- **Directives**:
- 1) In the post about kids and technology, on which network did the writer catch the end of the documentary about nature?
- 2) Carry on writing the post about kids and technology, picking up right after its last sentence.

- **Selected text**:
There’s a bunch of subject-specific stuff zooming around in the old noggin at the moment, but I’m not quite willing to generate a final post on it yet. It’s all still whirling — airborne, malleable, coalescing. I gotta wait for it to stop shifting and for the dust to settle on it for a bit yet.
What’s got me all in a lather? Kids and technology. Or, more specifically, I suppose, kids and their
dependence on addiction to technology.
A couple of weeks ago I caught the tail end of a documentary on PBS that argued that being brought up with a strong connection to nature generally helps kids fare better later in their lives. The underlying theory, of course, is that having a reasonably sustained, direct exposure to the natural world — finding your way amongst the flora and fauna, appreciating the vicissitudes of the weather, learning how many tree trunks you need to nail that 2”x4” to before you can use it to support the floor of your tree-house, etc. — teaches you transferable, real-world, problem-solving-type skills that will be hugely valuable in your future life as an adult.
At this point, not pausing to analyze the premise too critically, I would have to say I’m in general agreement.

- **Given material**:
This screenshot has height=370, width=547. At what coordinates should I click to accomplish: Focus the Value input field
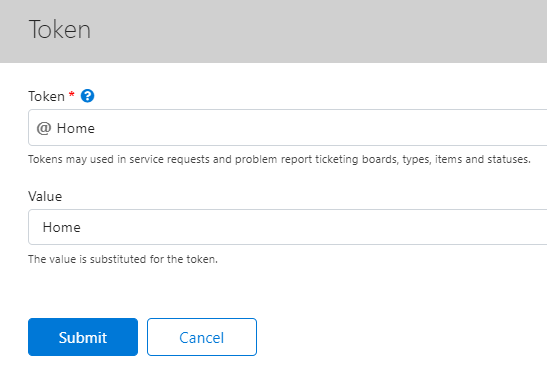pos(287,227)
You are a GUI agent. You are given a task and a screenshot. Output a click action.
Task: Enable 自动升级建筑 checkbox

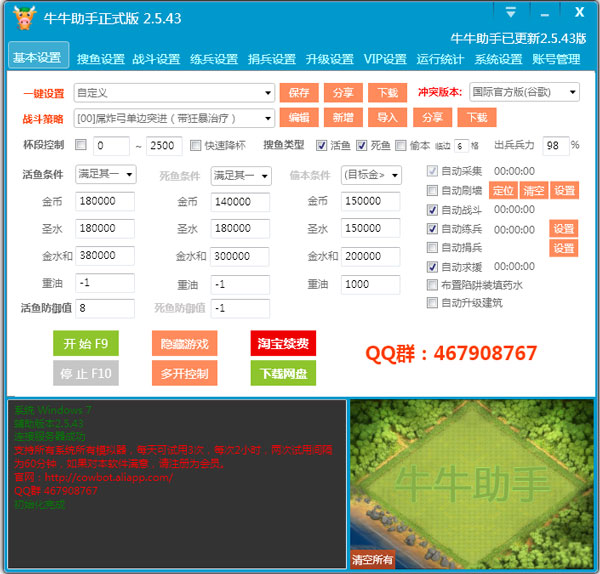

- **The results**:
- 1) PBS

- 2)
I stumbled upon the program when it was nearly over; when the teens in the show — urban and suburban kids who had been brought out to the “wilderness” to experience it first-hand for several weeks for probably the first time in their lives — were playing at ambushing each other with home-made bows and arrows, swimming in the the nearby streams and sitting companionably around the camp fire. Idyllic sylvan frolicking all around. Many of them were a little homesick, and a few of them generally thought the whole exercise was “stupid” and sorely missed the conveniences of their “real” lives, but these certainly aren’t foreign emotions to any kid who has ever left home for summer camp.
It was when the kids returned to the bosom of their families, however, that things started to go south for me. Upon returning home, one of the remaining challenges the filmmakers wanted the group to undertake was a “technology fast,” to see how long they could fare without jumping right back on the “virtual” bandwagon where they had left off. It was voluntary, so some agreed to go ahead with it and some didn’t. Those who declined to participate in the fast walked in the door of their homes and were soon once more stationary in front of one type of screen or another, once more cresting the horizons of their digital frontiers.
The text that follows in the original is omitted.